[Document segment]
§
- Genre: Melodrama
- Based on: Syurga Itu Bukan Mudah
- Directed by: R. Azizan
- Starring: Rubini Sambanthan; Theebaan G; Saarra Selva; Kavitha Sinhya; Kaarthick Jay; Angayar Kanni; Priscilla Nair;
- Opening theme: Unna Vida
- Country of origin: Malaysia
- Original language: Tamil
- No. of seasons: 1
- No. of episodes: 28

Production
- Producer: Elena Thomas
- Camera setup: Multi-camera
- Running time: approx.20-22 minutes per episode
- Production company: Keris Media Networks

Original release
- Network: Astro Vinmeen HD
- Release: 14 July – 28 August 2025

Related
- Syurga Itu Bukan Mudah

= Aadhira =

2025 Malaysian TV series

Aadhira is a 2025 Malaysian Tamil-language television series directed R. Azizan, starring Rubini Sambanthan, Theebaan G, Saarra Selva, Kavitha Sinhya, Kaarthick Jay, Angayar Kanni and Priscilla Nair in the lead roles. The show is an official remake of Astro Ria's Malay series Syurga Itu Bukan Mudah. The series highlights issues of domestic abuse, women's empowerment and the struggle to escape toxic situations.

It premiered on Astro Vinmeen HD on 14 July 2025 on Monday to Thursday at 21:00 (MST) and ended with 28 episodes on 28 August 2025, and is also available on the digital platform Astro GO and Sooka.

== Plot ==
The story follows Aadhira, a bold and resilient girl, who on the surface appears to be obedient and loving. However, her marriage to Dharmentra, a charismatic man, brings suffering in the form of physical, emotional, and financial hardship. Dharma's evil behavior turns their married life into “hell” and brings more obstacles and challenges to her after unraveling her husband's dark side, who is involved with a group called the "toxic masculine men".

== Cast ==
=== Main ===
- Rubini Sambanthan as Aadhira
- Theebaan G as Dharmentra

=== Recurring ===
- Saarra Selva as Sumitra
- Kavitha Sinhya as Pavitra
- Kaarthick Jay as Sidharth
- Angayar Kanni as Nirosha
- Priscilla Nair as Nimmi
- Kanimozhi as Janu Ma
- Rubini Sambanthan as Aadhira
- Vicky Rao as Manohar
- Sathishwararao Anantharao as Aiyar
- Vemanna Appannah as Varadhan
- Aahmuu Thirunyanam as Poornima
- Alvin Anthons as Chezhiyan
- Danushaasri Subramaniam as Gayatri
- Shanthi Anand as Mozhi
- Yeshwenddran Kunendran as Baby Rayyan

== Production ==
=== Development ===
The show was produced by Elena Thomas under Keris Media Networks. The series was director by Pooranachandhiran Kudumbathar fame R. Azizan, and the story-line is inspired by the Malay series Syurga Itu Bukan Mudah.
§
[Raw data]

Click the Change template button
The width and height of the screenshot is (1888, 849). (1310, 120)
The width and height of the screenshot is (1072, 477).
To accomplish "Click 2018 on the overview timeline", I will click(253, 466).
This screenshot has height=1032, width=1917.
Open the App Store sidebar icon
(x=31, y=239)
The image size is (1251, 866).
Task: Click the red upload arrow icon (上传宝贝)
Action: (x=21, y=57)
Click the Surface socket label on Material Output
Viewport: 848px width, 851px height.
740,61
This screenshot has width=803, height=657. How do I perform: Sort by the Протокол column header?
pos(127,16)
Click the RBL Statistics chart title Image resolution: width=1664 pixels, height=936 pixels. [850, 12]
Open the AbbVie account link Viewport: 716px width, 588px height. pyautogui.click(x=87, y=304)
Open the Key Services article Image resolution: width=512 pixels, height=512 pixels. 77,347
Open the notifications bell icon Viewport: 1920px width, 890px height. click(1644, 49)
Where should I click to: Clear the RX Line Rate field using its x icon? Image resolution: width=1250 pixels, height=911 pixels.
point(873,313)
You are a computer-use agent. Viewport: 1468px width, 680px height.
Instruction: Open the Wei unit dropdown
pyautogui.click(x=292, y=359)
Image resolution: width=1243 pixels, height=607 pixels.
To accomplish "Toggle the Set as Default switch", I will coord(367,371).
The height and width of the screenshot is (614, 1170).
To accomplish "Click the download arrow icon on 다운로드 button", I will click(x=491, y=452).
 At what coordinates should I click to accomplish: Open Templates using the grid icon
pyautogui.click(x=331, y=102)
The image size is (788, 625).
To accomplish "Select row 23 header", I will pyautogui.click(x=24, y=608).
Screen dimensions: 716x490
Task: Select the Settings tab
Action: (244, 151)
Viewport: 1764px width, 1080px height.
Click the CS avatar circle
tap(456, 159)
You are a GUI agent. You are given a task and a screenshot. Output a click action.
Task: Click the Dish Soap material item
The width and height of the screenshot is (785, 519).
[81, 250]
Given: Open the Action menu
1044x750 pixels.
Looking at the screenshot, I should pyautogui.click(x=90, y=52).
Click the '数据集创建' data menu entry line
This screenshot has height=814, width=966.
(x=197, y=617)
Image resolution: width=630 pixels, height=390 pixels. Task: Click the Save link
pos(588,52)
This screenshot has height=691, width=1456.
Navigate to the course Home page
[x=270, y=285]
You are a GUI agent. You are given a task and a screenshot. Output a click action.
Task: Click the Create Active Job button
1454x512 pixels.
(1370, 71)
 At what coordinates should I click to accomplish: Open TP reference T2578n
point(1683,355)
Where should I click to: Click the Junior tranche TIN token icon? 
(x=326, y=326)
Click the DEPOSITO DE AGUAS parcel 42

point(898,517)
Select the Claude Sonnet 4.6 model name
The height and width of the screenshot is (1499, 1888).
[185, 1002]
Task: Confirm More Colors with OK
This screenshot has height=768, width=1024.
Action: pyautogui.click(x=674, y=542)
§
[Task set]
• a. Transcribe the stretch of the Aadhira article from "Aadhira is a" through "escape toxic situations.".
• b. According to the Aadhira article, which Malay series is the show an official remake of?

[Responses by item number]
• a.
Aadhira is a 2025 Malaysian Tamil-language television series directed R. Azizan, starring Rubini Sambanthan, Theebaan G, Saarra Selva, Kavitha Sinhya, Kaarthick Jay, Angayar Kanni and Priscilla Nair in the lead roles. The show is an official remake of Astro Ria's Malay series Syurga Itu Bukan Mudah. The series highlights issues of domestic abuse, women's empowerment and the struggle to escape toxic situations.

• b. Syurga Itu Bukan Mudah, a Malay series from Astro Ria.